How to Add the Report button to your toolbar

  1. Click the 3 dots in the upper right of the toolbar to open settings.

  2. Click Customize Toolbar

    Customize Toolbar menu

  3. Drag Report up to the Toolbar

    Drag Report to toolbar

External tag on Email

Email indicating External tag in header
Example email indicating an External sender tag

What the Tag Means

  • The "External" tag clearly indicates that an email originated from outside our university's email system.
  • It applies to all messages not sent by a recognized sender.

Why It's Important

  • This visible indicator is a crucial step in our defense against sophisticated phishing attacks and impersonation attempts.
  • This enhancement is designed to boost our collective security awareness.

Your Awareness is Key

  • When you see the "External" tag, take a moment to verify the sender, assess the content, and hover over links before clicking.
  • Treat all external emails with heightened vigilance.
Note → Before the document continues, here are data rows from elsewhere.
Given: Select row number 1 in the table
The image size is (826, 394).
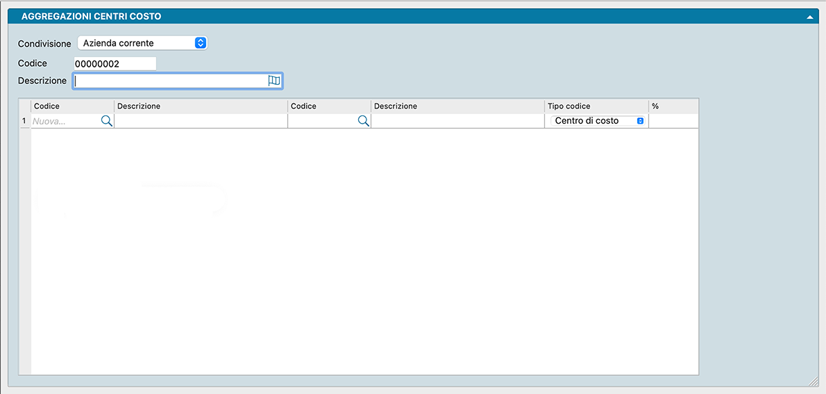Looking at the screenshot, I should [24, 121].
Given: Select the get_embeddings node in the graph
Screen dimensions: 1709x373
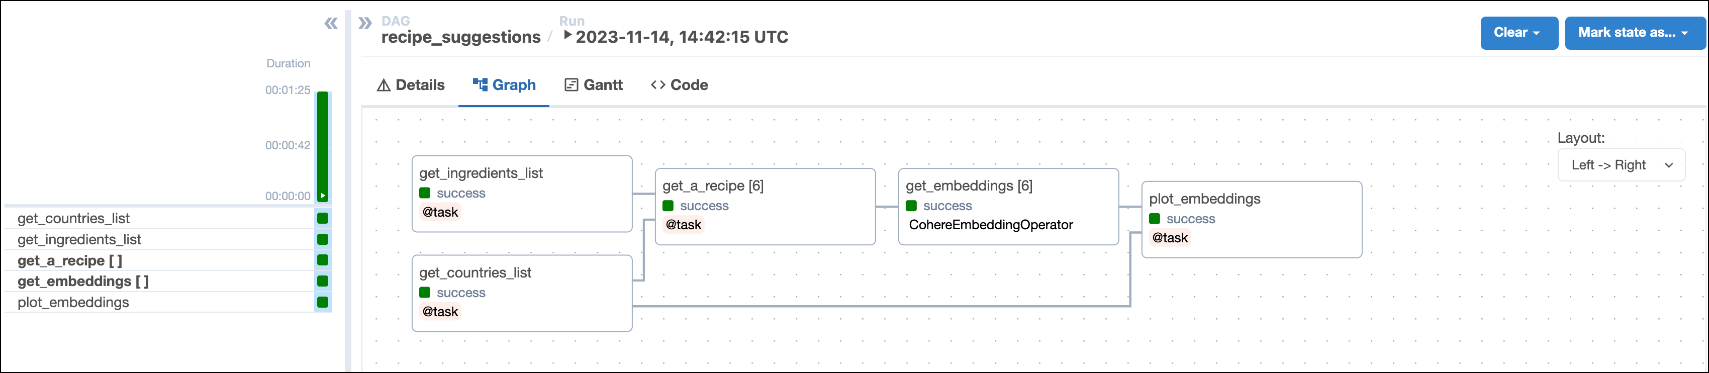Looking at the screenshot, I should pos(1008,207).
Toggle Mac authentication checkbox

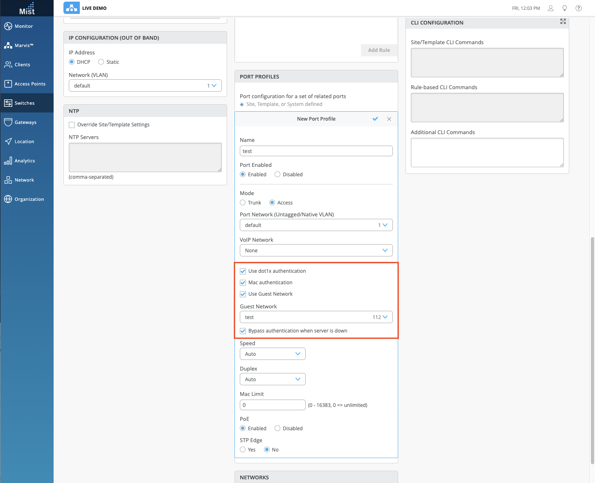[x=243, y=283]
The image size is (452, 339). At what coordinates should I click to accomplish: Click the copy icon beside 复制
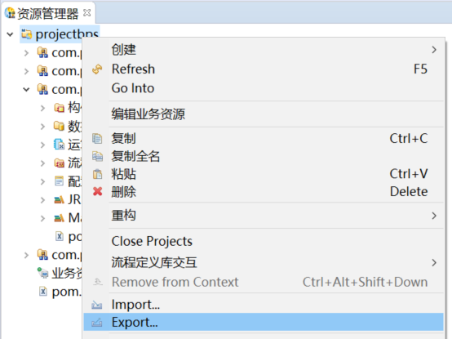[x=97, y=139]
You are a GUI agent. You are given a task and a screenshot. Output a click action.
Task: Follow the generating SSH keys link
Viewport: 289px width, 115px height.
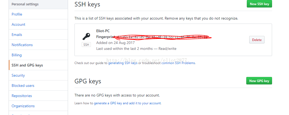[123, 63]
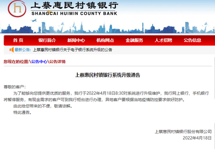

Domains that are considered internal

Emails sent from the following domains are considered internal and do not get an External tag:

  • csusb.edu
  • coyote.csusb.edu
  • groups.csusb.edu
  • calstate.edu
     
 
Extra caution needed

If an email appears to come from one of the above domains and has the "External" tag, exercise extra caution as the sender may not be legitimate.

Emails sent by third parties, e.g. Adobe Sign, Pageup, Microsoft will be marked External.